Bowhunting Elk: The Basics

Posted by: Tracy Breen on Aug 21, 2012
Page 3 of 3

You will want a good GPS because elk often live deep in the backcountry.  Finding them requires putting a few miles each day under your boots.  If you don’t know how to read a compass and GPS, you could get yourself into trouble.  Elk hunting isn’t like backyard deer hunting.  Knowing how to navigate in and out of the backcountry is necessary.  The easiest way to do this is with a good GPS.  A recent study done in Pennsylvania indicated that most deer hunters there don’t travel more than a half mile from their truck while deer hunting.  This is for two reasons: they are lazy and afraid of getting lost.  If you want to become a successful elk hunter, you can’t be afraid of either.  Every time I elk hunt, I rarely know where I am, but my compass and GPS helps me get back to the tent every night.


Filling an Elk tag has more to do with physical conditioning rather than calling skill or technique.

Failing to plan is planning to fail. If you want to be successful, you must plan. Most of my western hunts are planned a year in advance. I choose where I will hunt and who I will hunt with a year ahead of time.  I purchase topographical maps for the area I will hunt in.  My hunting buddy and I strategize, choose our spike camp locations and call biologists to learn as much as we can about an area ahead of time so when the season opens, we are ready to fling arrows. 
You will notice this article contained very little information about calling elk or the act of elk hunting.

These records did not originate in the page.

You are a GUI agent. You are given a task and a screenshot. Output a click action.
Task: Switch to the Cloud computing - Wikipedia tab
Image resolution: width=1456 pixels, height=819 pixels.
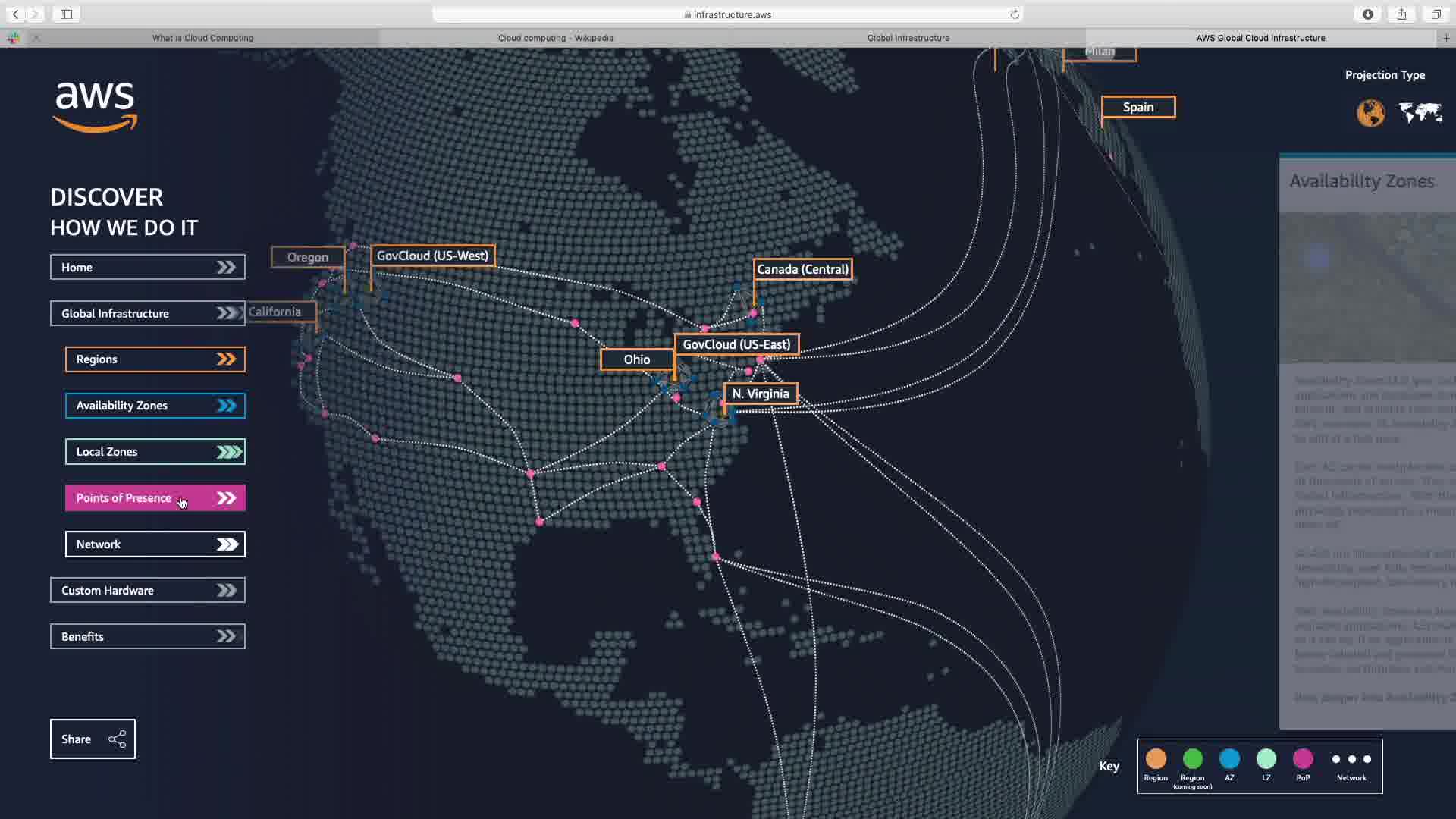555,38
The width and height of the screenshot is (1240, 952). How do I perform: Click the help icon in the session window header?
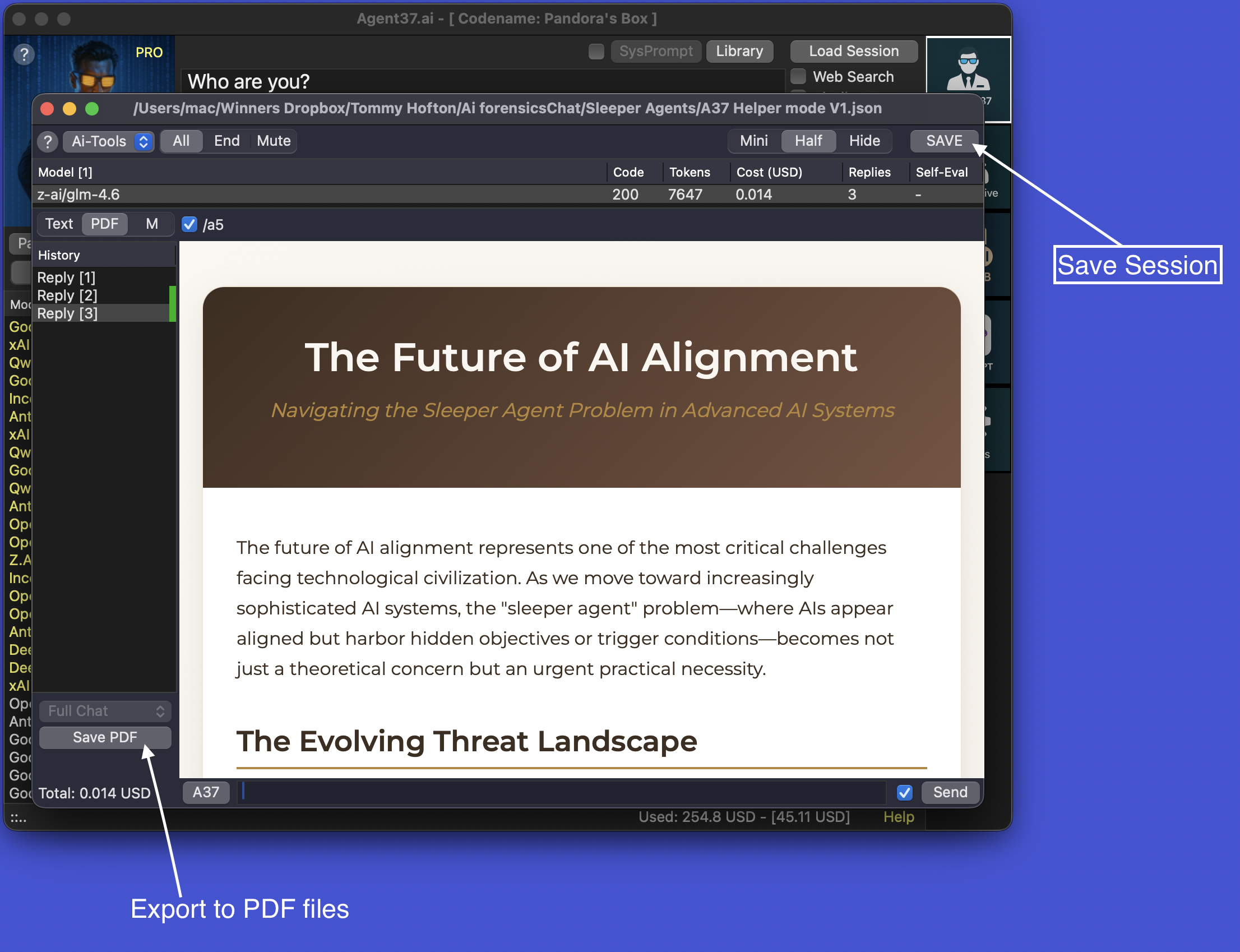(x=48, y=142)
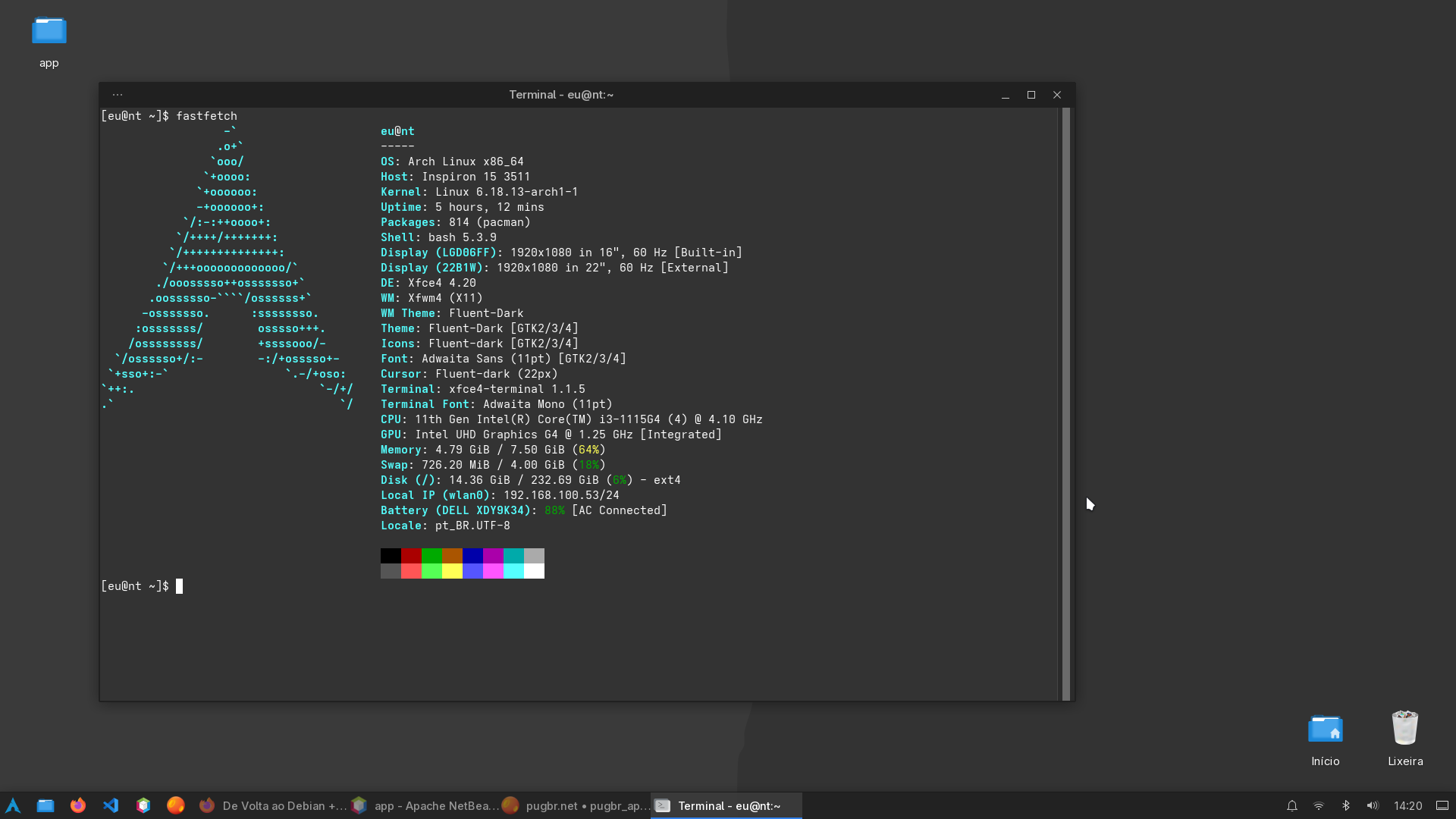Image resolution: width=1456 pixels, height=819 pixels.
Task: Click the terminal's vertical scrollbar
Action: (1065, 403)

Most first time elk hunters don’t go home empty handed because they don’t know how to call elk or know how to hunt.  They go home empty handed because the terrain overwhelms them, the physical part of the hunting is more than they can handle and the gear they bought wasn’t up to the task.  If you want to be successful on a do-it-yourself hunt, practice shooting, exercise, and make sure you have the right gear.  The archery elk success is only about 10% in most Western states.  The odds are against you, but if you work hard and hunt hard, you may be part of the 10%.